Author Topic: FFT65536  (Read 241 times)

Hanuman

  • Posts: 107
FFT65536
« on: 7 Mar '23 - 15:55 »
I have this pitch-detection algorithm that relies on FFT. It works relatively well but is still a bit funky at times. The only thing that would improve its accuracy is to use FFT65536 instead of FFT32768. Any chance that this will be supported?

Ian @ un4seen

  • Administrator
  • Posts: 25067
Re: FFT65536
« Reply #1 on: 7 Mar '23 - 18:04 »
Are you already interpolating to get a more precise frequency? If not, you could try that. For example, something like this:

Code: [Select]
float y0 = fft[peaki - 1], // magnitude of peak-1 bin
y1 = fft[peaki], // magnitude of peak bin
y2 = fft[peaki + 1]; // magnitude of peak+1 bin
float peakf = peaki + 0.5 * (y2 - y0) / (2 * y1 - y0 - y2); // interpolate with neighbouring bins to finetune the peak location
freq = peakf * samplerate / fftsize; // translate it to Hz

Hanuman

  • Posts: 107
Re: FFT65536
« Reply #2 on: 9 Mar '23 - 09:33 »
I don't understand what this is doing, could you explain a bit more?

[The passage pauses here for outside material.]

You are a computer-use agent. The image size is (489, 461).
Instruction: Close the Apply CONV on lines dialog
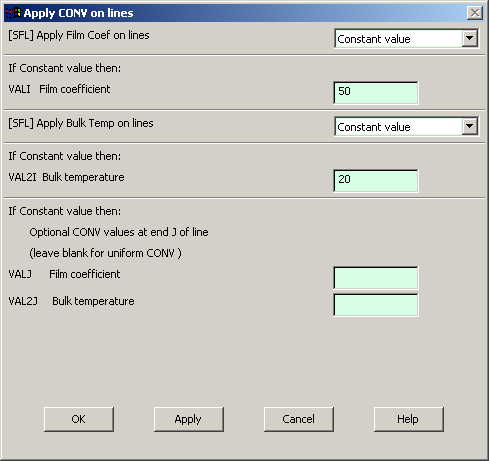475,13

Someone also reported having better results with smaller sampling rate. If I reduce the sampling rate, then it has the same effect as increasing FFT, correct? More FFT bands per Hz.
« Last Edit: 9 Mar '23 - 09:38 by Hanuman »

Ian @ un4seen

  • Administrator
  • Posts: 25067
Re: FFT65536
« Reply #3 on: 9 Mar '23 - 15:40 »
Yes, reducing the sample rate will increase frequency resolution, like increasing the FFT size does. Note that when the frequency doesn't fall exactly in the centre of an FFT bin then its energy will be split between neighbouring bins, with the closer one having the greater share. Interpolation takes account of that to get a more accurate value (although possibly still not exact).

Hanuman

  • Posts: 107
Re: FFT65536
« Reply #4 on: 10 Mar '23 - 21:53 »
Did some tests. Interpolation does not help. Just like "rounding up/down" the FftIndex to the closest is worse than "round down" to the index.

I'm not exactly sure how much downsampling helps, or what is the optimal... 44100, 32000 and 24000 all have their merits and occasional "weird" values.

One thing that CAN definitely help, however, is to calculate all 3 and take the middle value.

Hanuman

  • Posts: 107
Re: FFT65536
« Reply #5 on: 11 Mar '23 - 02:32 »
I might as well ask something just to be sure.

Does the sample rate affect anything as to the tone range of the audio? I was assuming that 48000 had wider range and more bass, while 24000 is more limited to the ranged used for voice communication.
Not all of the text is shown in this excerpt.